CIS-LMU Post Correction Tool (PoCoTo)


Search this type of tools:

Scenario


Interactive post-correction of OCRed documents. Using the information obtained by the Text and Error Profiler the whole correction process is adaptive to the document being processed. In this way, usually huge numbers of systematic errors can be corrected with just a few keystrokes.

Abstract


The Text and Error Profiler works by attuning itself to a particular document, rather than to common traits of printed documents from a certain era, resulting in a highly adaptive process. In particular, the tool uses its document-specific knowledge to allow the batch processing of erroneous words. By statistical analysis of the whole document, the system can identify correct substitute words with high confidence and huge numbers of systematic errors can be post-corrected with just a few keystrokes.

For further information and contact details, please visit the website of the IMPACT working group at the Centrum für Informations-und Sprachverarbeitung, the University of Munich.

A complete view of the post-correction graphical interface

A complete view of the post-correction graphical interface


Batch-processing of a systematically misspelled word

Batch-processing of a systematically misspelled word


Batch-processing of all errors based on the systematic error pattern n->u

Batch-processing of all errors based on the systematic error pattern n->u


Batch-processing of a systematically misspelled word

Batch-processing of a systematically misspelled word

Results


Evaluation of this tool was done, together with Text and Error Profiler, by Bavarian State Library. The aim of the pilot was to measure how much these features can speed up the correction process, by comparing the CIS tool with all its features against a ‘baseline’ version that allowed corrections only on a word for word basis, without help by the profiler, comparable to other post-correction solutions available on the market.
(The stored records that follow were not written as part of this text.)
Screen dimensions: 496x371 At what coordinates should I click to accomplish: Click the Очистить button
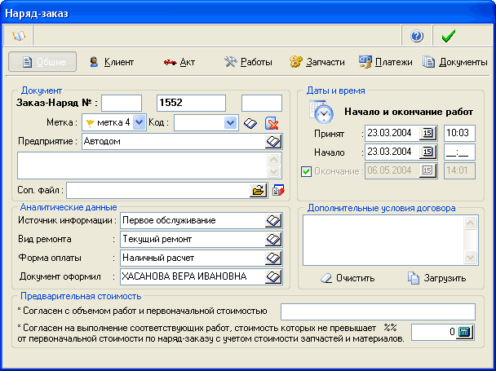pyautogui.click(x=348, y=278)
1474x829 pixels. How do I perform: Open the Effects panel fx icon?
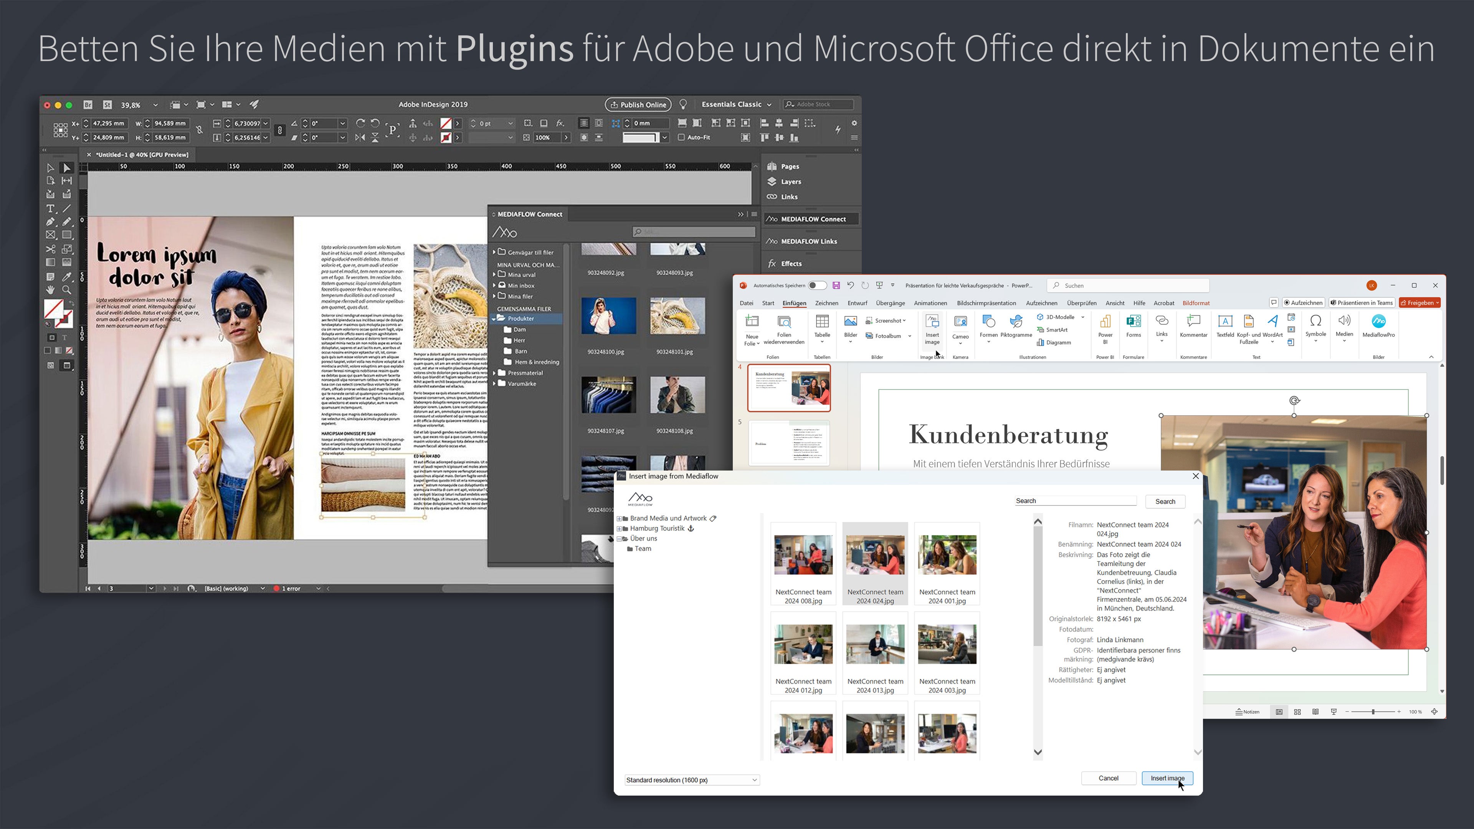point(772,264)
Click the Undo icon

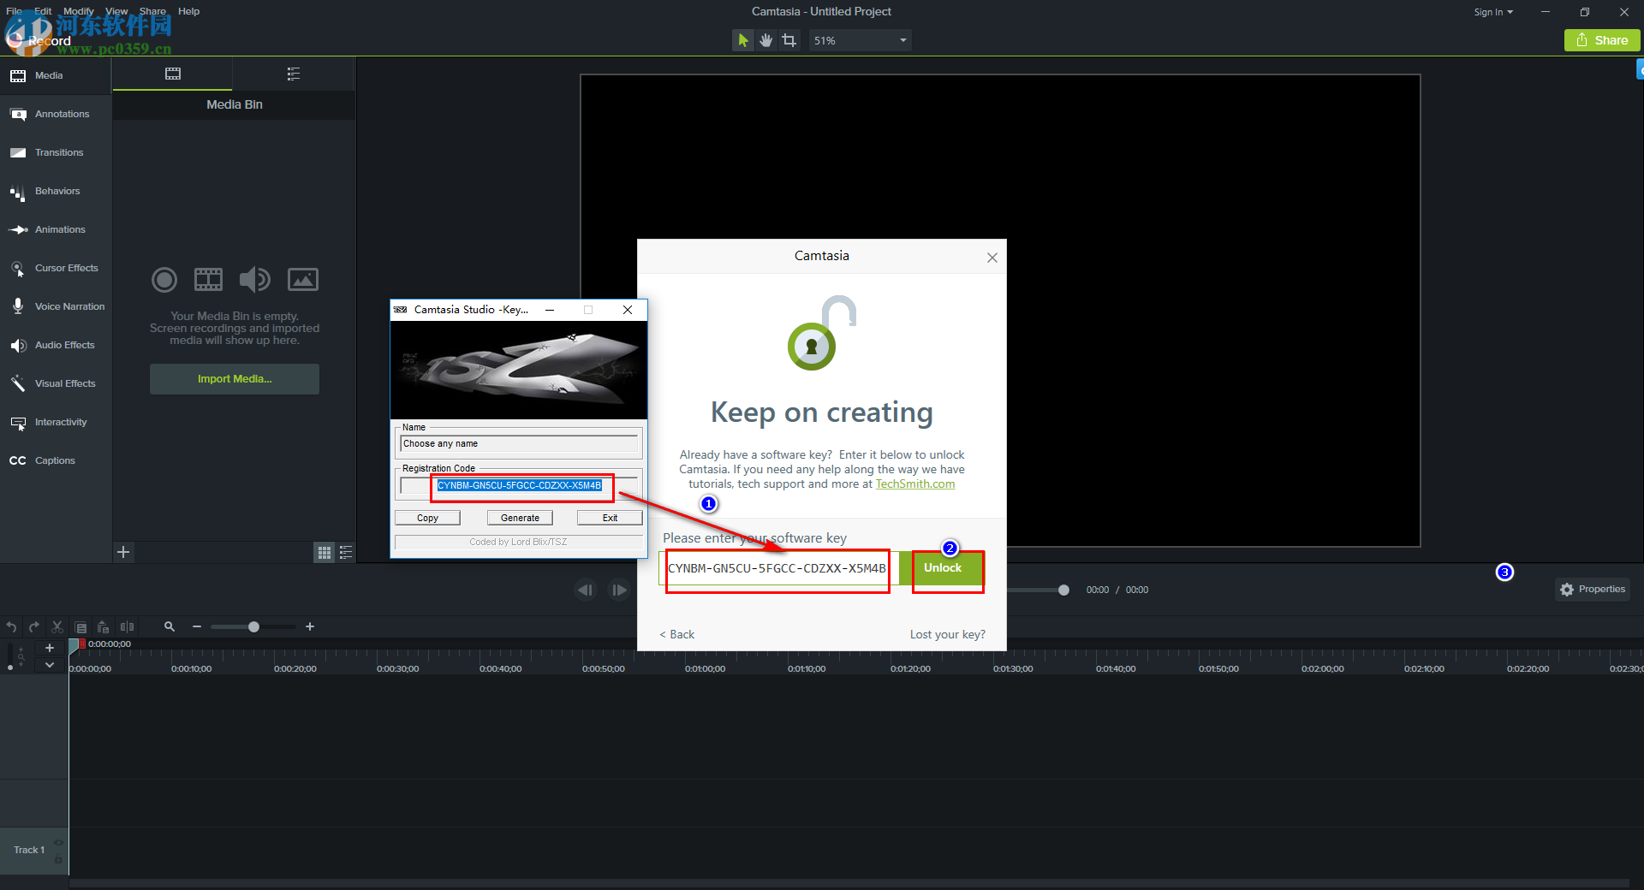[x=11, y=626]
Seven employees of the BSB took part in the pilot. They were identified on the basis of availability and expressed interest in the software. In order to provide a balance of outlooks on the tool, testers were recruited from a range of departments and units, to represent all branches working with OCR – from the Department for Manuscripts and Old Prints to the IT department and the Munich Digitization Center. Some of the testers have already had experience with other post-correction systems.

In the weeks before the pilot, the BSB IMPACT team selected two items that the volunteers would work on during the pilot phase, from the ‘Demonstration’ subset of the BSB’s Demonstrator Dataset.

The test was conducted in two rounds. In the first round, the tool ran in ‘baseline mode’. In the baseline mode, the functionality of the tool is similar to the functionality of any OCR engine, non-lexical words are marked by wiggly red lines underneath and the user has basic correction functions at his disposal, which include manual editing of words, as well as merging and splitting of words.

In the second phase, the tool was used with all features activated. To guarantee that users weren’t able to remember certain typical errors or features of a document, which might have influenced their correction speed, they were assigned a new document in the second round.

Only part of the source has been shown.